The administration of Gov. Phil Scott, R-Vermont, proposed spending just over $250 million in American Rescue Plan funds on broadband and connectivity.

The governor said it would be a "strategic investment" of that portion of the more than $1 billion in federal funds Vermont received from the federal government. The aim is to help the states recover from the coronavirus pandemic and spark lasting economic growth, the White House has said.

Advocates point to a McDonald's parking lot in Barre as evidence of why greater broadband access is needed.

"It's hard," said Samantha Donahue, who often uses the parking lot as a place to access the free WiFi she needs for her schoolwork. "It's definitely a hassle."

Since the arrival of COVID-19, the junior at Spaulding High School has been doing much of her remote learning from the parking lot, which Donahue laughed could be nicknamed her "McClassroom."

"If you don't have WiFi, you can't really learn," the student observed.

Donahue and her mom, Dawn, both told NECN and NBC10 Boston the internet service where they live in rural Washington, Vermont is unreliable, expensive, and not strong enough to handle multiple users at a time.

The high schooler said she drives about 15 minutes to Barre, where she can pick up a better signal near the drive-thru of the McDonald's.

"I feel very awkward sitting here doing homework," Donahue said. "One minute, I'll be fine — it'll be nice and quiet — and then I'll hear, 'Pull up to the next window.
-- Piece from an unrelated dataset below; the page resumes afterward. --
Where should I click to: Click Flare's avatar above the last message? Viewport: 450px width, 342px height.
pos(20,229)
What would you like today?' It's a distracting setting."

Many Vermonters have been jumping through hoops to get online, when the pandemic often demands it.

The advocates at Broadband Equity NOW! said during a press conference Monday that only half of Vermont families have adequate broadband access from providers who offer income sensitivity packages.
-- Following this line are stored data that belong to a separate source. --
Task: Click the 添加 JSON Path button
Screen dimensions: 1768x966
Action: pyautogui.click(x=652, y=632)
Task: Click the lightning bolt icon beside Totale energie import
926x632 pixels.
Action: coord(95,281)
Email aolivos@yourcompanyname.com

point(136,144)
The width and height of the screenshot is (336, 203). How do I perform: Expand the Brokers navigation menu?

Tom Evslin of Broadband Equity NOW! added that 35% of Vermont families have access, but their service providers don't have programs supporting low-income customers. He said 15% have no terrestrial connections available to them at all.

The issue received a flurry of attention this week, including the $250.5-million expenditure on broadband proposed by the Scott administration.
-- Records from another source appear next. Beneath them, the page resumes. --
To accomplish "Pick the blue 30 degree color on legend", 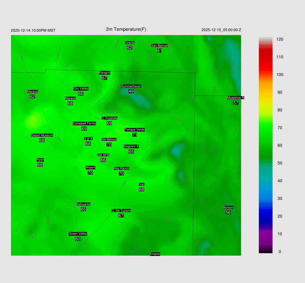I will (265, 198).
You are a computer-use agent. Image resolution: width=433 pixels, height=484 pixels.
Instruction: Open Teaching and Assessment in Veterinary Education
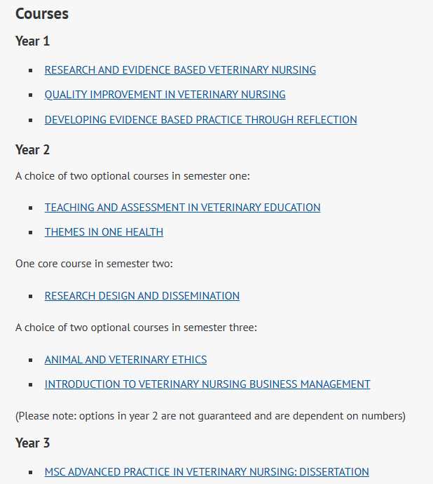click(x=183, y=208)
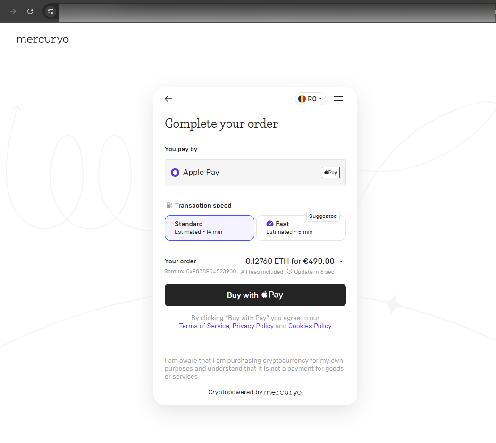Expand order details arrow beside €490.00
The image size is (496, 443).
pyautogui.click(x=341, y=261)
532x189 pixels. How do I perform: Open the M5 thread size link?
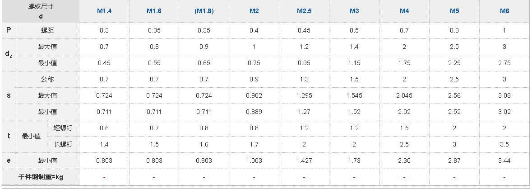coord(454,11)
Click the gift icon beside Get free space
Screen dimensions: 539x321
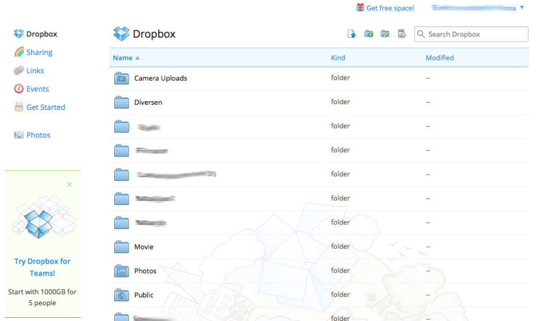(x=360, y=7)
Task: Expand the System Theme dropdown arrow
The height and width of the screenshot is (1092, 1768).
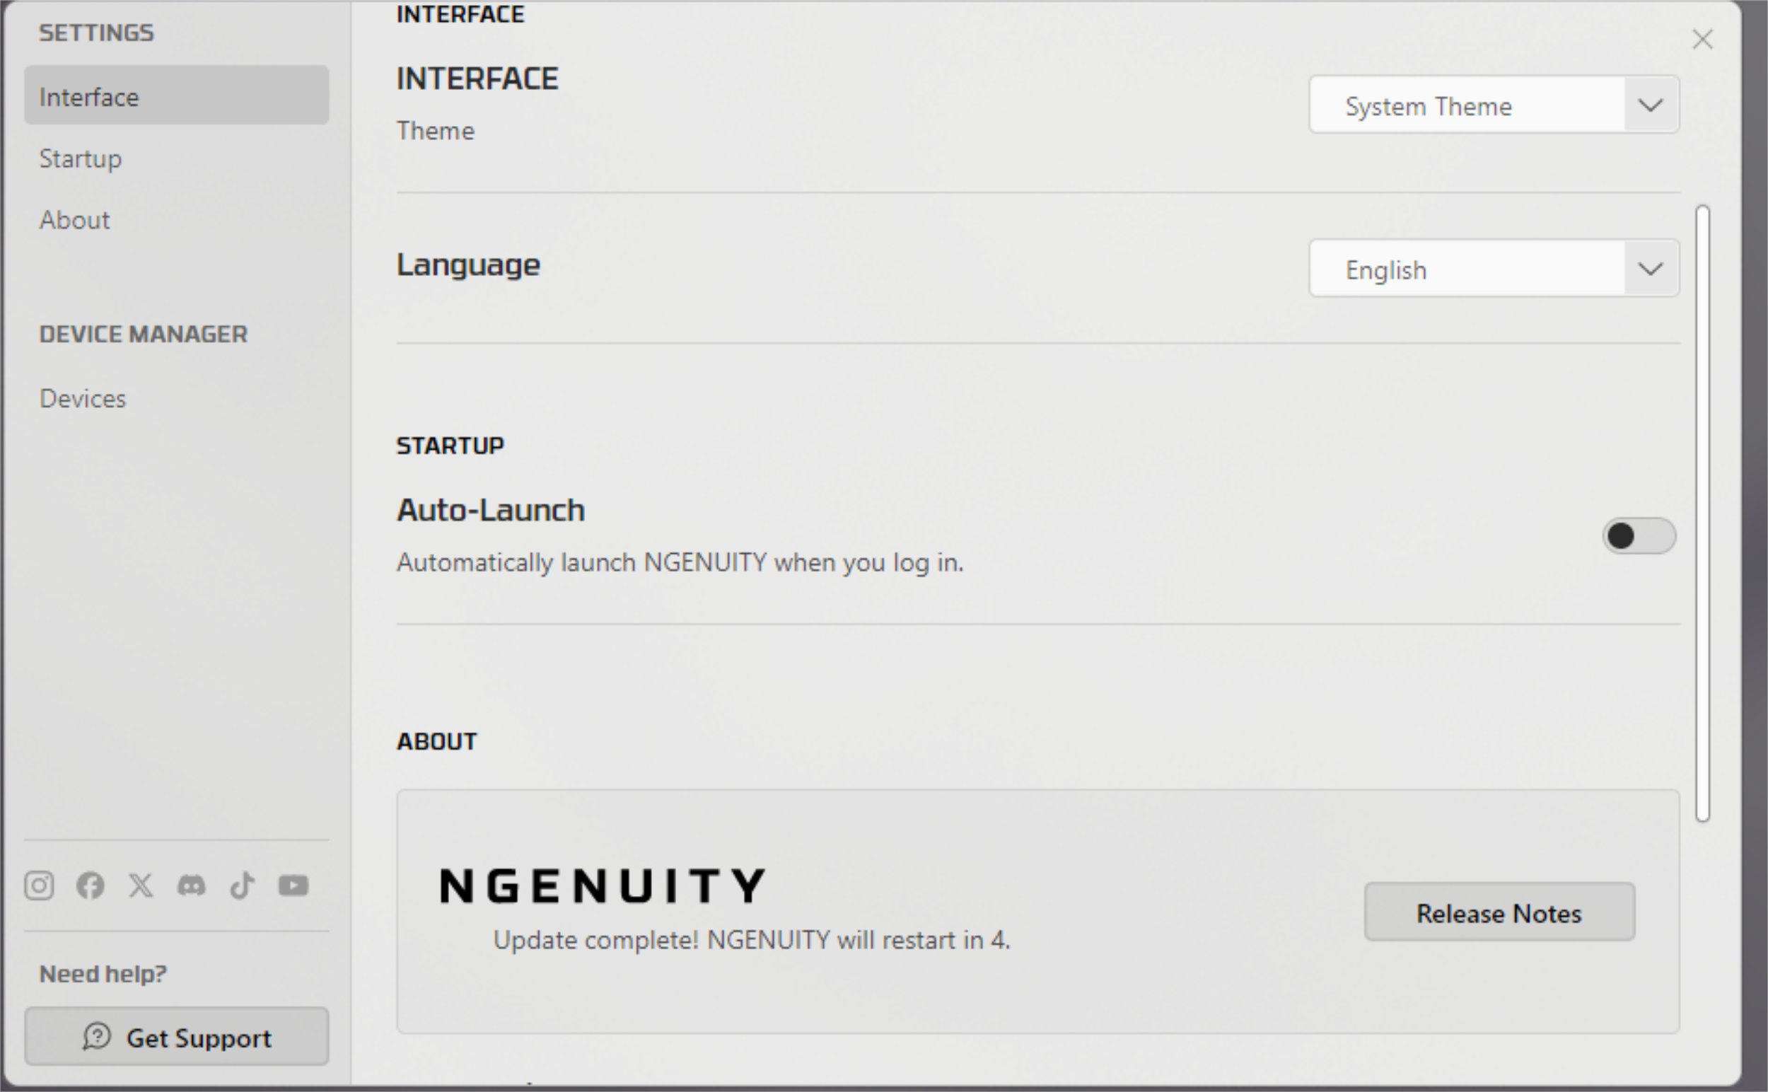Action: coord(1651,105)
Separately, the Vermont Senate Finance Committee has been holding several days of hearings on rapid community deployment.

"All the technology in the world is useless unless it's affordable," Sen. Randy Brock, R-Franklin County, said at Monday's press conference. "Particularly to those people who are on the lower scale of income in Vermont."

Lt. Gov. Molly Gray, D-Vermont, took part in a virtual roundtable discussion Wednesday on using federal money to close the broadband gap — and soon.

In an interview with NECN and NBC10 Boston, Gray said doing so will address inequities in education, economic opportunity, and health care.

"Internet is the electricity of our time," the lieutenant governor said. "Vermont can serve as a laboratory for rural America on how to get it right."

Back in her "McClassroom," Donahue is glad that winter's over, at least.

"I went through a lot of gas, because I had to keep my car running to keep warm," she said of her time doing schoolwork in the parking lot.

Donahue said she is grateful for the lawmakers' attention on the issue of broadband access, adding that she hopes future students don't have to search for service the way she has.

"No matter what life throws at you, you just have to keep chugging along," Donahue said.